De nombreuses études démontrent que les jumeaux monozygotes, bien que génétiquement identiques, présentent des différences notables.

Les jumeaux monozygotes ressemblent à s'y méprendre, mais famille et amis le confirment : ils ne sont pas identiques. Des recherches récentes le prouvent scientifiquement.
Les jumeaux monozygotes naissent d'un seul œuf fécondé qui se divise accidentellement, formant deux embryons ou plus. Cela survient dans environ 1 grossesse sur 250. Leur ADN étant issu du même ovule, il est théoriquement identique. Pourtant, les parents observent des personnalités distinctes : l'ADN n'est pas une garantie d'identité.

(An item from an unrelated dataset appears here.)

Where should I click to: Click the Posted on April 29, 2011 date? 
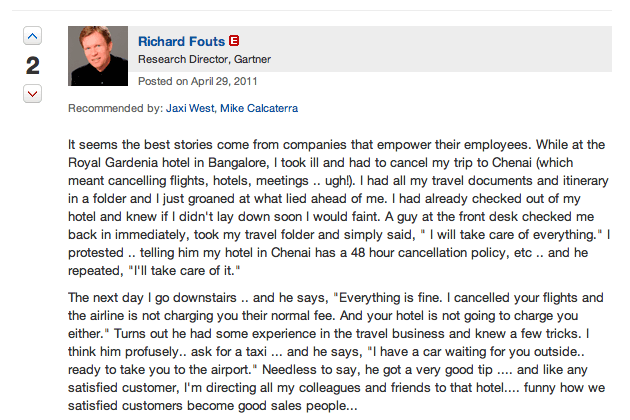coord(197,81)
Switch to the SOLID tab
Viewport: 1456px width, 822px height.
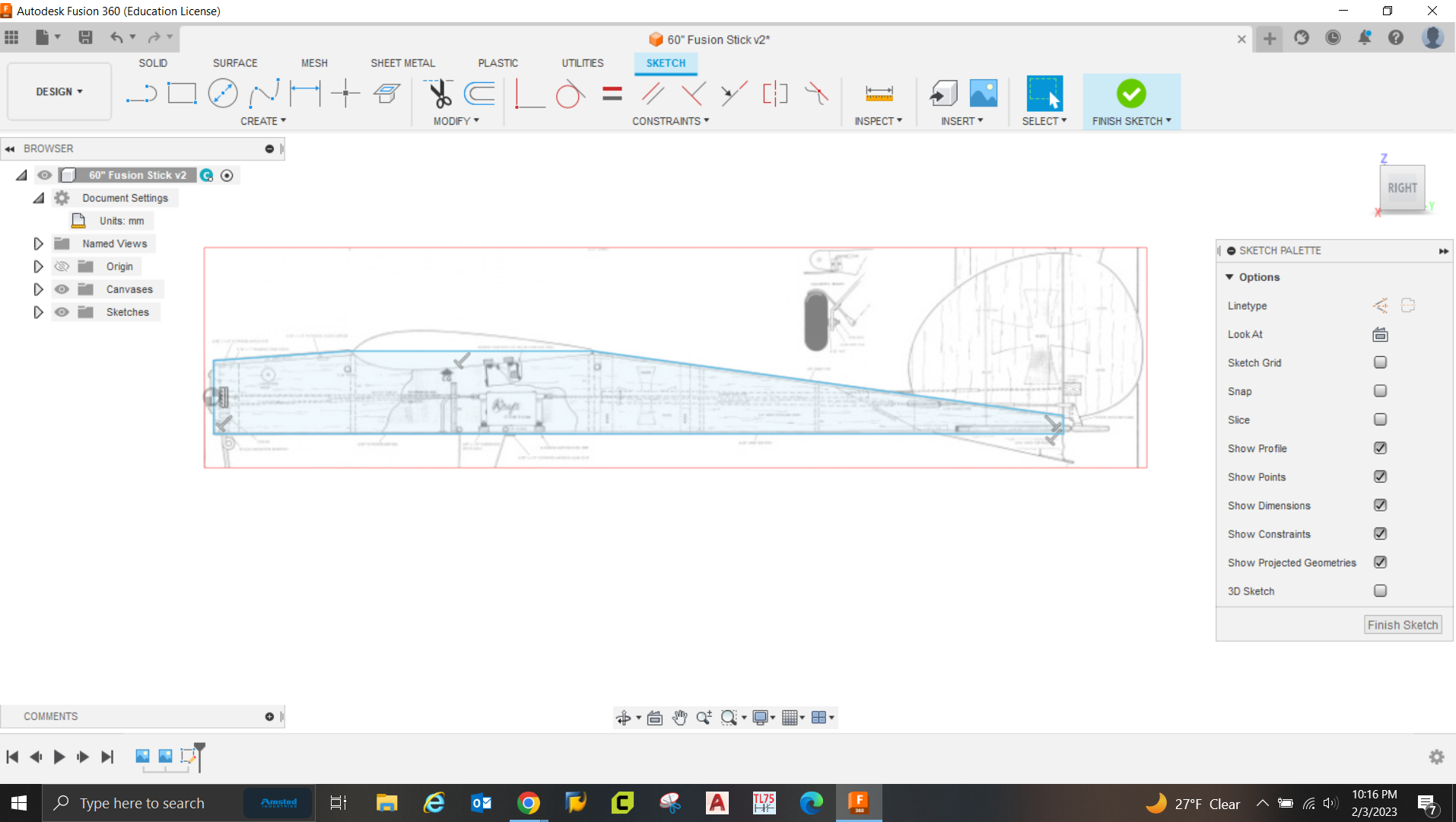pyautogui.click(x=153, y=63)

D'abord, l'ADN ne dicte pas entièrement l'évolution du cerveau. Les expériences de vie modèlent largement la personnalité. Bien que cela semble intuitif, peu d'études ont exploré le lien entre expériences individuelles et connexions neuronales. Une recherche de l'Association Helmholtz des centres de recherche allemands apporte des éclaircissements précieux.
Étude sur des souris
L'équipe allemande a observé quarante souris génétiquement identiques placées dans un environnement commun et enrichi : un « resort de luxe » avec diverses activités, sans stress artificiel.
« Non seulement ces souris étaient des clones génétiques, mais elles partageaient le même environnement », explique le Pr Gerd Kempermann, responsable de l'étude. « Cependant, cet espace vaste et stimulant a permis des expériences individuelles uniques. Au fil du temps, leurs comportements ont divergé. »

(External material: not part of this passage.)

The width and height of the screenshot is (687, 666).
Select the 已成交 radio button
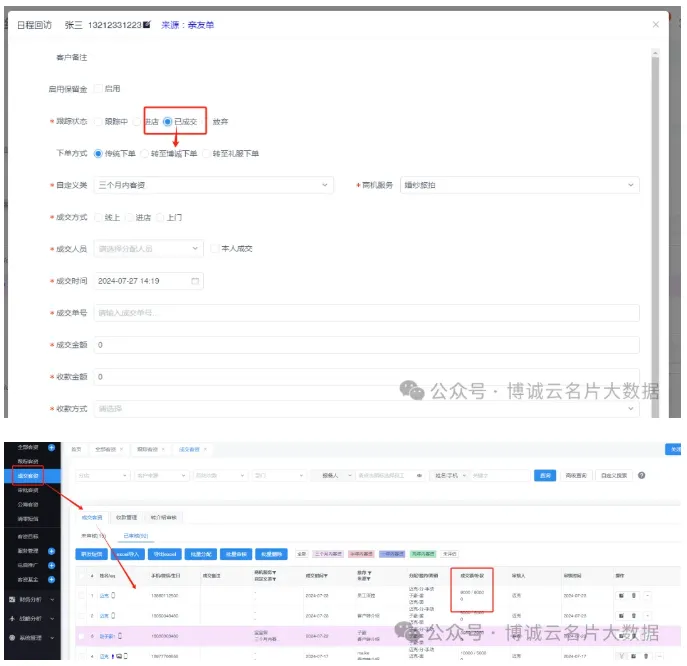[168, 122]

L'explication réside dans l'hippocampe, région cérébrale clé pour l'apprentissage et la mémoire chez souris et humains. La neurogenèse – formation de nouveaux neurones – y permet une adaptation flexible aux stimuli environnementaux.
Cette étude démontre scientifiquement que les expériences individualisent le cerveau. « Ce mécanisme neurobiologique de l'individualité s'applique aussi aux humains », affirme Kempermann.
À titre de comparaison, des souris dans un environnement monotone ont montré une neurogenèse réduite. « Un cadre riche stimule le développement individuel, y compris chez l'humain », conclut le Pr Ulman Lindenberger, co-auteur.
Le commutateur génétique
La neurogenèse explique les différences comportementales, mais pas les maladies génétiques dissymétriques, comme la schizophrénie. Bien que l'ADN soit identique, le risque varie.
Les facteurs épigénétiques sont en cause. Ils modulent l'expression des gènes sans altérer la séquence ADN, via la méthylation : fixation d'un groupe méthyle (CH3) qui active ou inhibe les gènes, comme un interrupteur.
Ces modifications surviennent tout au long de la vie. Une étude espagnole révèle que les jumeaux monozygotes sont épigénétiquement similaires à la naissance, mais les différences s'accentuent avec l'âge, les modes de vie et l'éloignement géographique. Facteurs comme le tabagisme, l'alimentation ou le sport influencent l'épigénome.
Des gènes désactivés peuvent favoriser Alzheimer ou cancers, expliquant les maladies non synchrones chez les jumeaux.
L'ADN n'est qu'une pièce du puzzle humain. Chez les jumeaux ou non, jouets d'enfance, sports, amis influencent cerveau et gènes, forgeant l'individualité.